Prakaraṇa 3 · Verso 31
मनस् त्वम् असि सर्वस्य जगतो ऽत्र स्थिति-क्षयोः
manas tvam asi sarvasya jagato 'tra sthiti-kṣayoḥ
Tú, la mente, eres de todo este mundo la causa del sostén y de la destrucción
Vasiṣṭha personifica la mente (manas) como tvam —tú—, no en sentido devocional sino confrontativo. Es la mente quien construye el mundo que después padece, quien lo sostiene mediante la atención constante y quien lo destruye al retirar esa atención. No que el mundo físico dependa de la observación individual —Vasiṣṭha no es solipsista— sino que el jagat como mundo experimentado, como significado, como campo de deseos y temores, existe gracias a la actividad proyectiva de la mente. El sthiti —sostén— no es preservación física sino continuidad del relato: el mundo perdura como tal porque la mente lo renueva constantemente con sus interpretaciones.
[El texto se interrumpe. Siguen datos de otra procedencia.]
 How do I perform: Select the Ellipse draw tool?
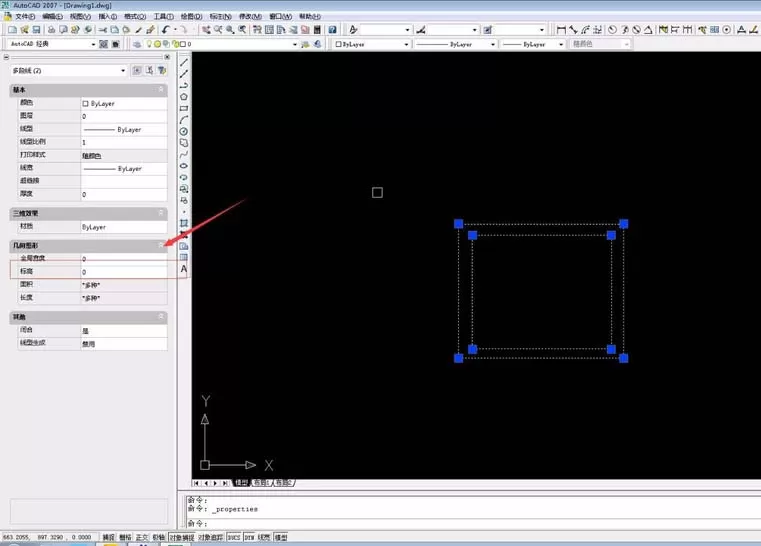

El kṣaya —destrucción— no es apocalipsis sino disolución de la proyección: cuando la mente cesa de constituir la realidad como campo de sus deseos, el “mundo” como tal deja de ser mundo para volverse niṣprapañca —sin proliferación significativa. Esta no es negación sino reducción fenomenológica: el mundo sigue, pero ya no para alguien. El Aṣṭāvakra Gītā (II.14) dice: yatra viśvaṃ paraṃ bījaṃ mano mithyopacāri ca —“Donde el universo es solo semilla y la mente una falsedad superpuesta”. La quietud es cosechar esa semilla: ver que nunca germinó, que era solo potencial sin actualización real.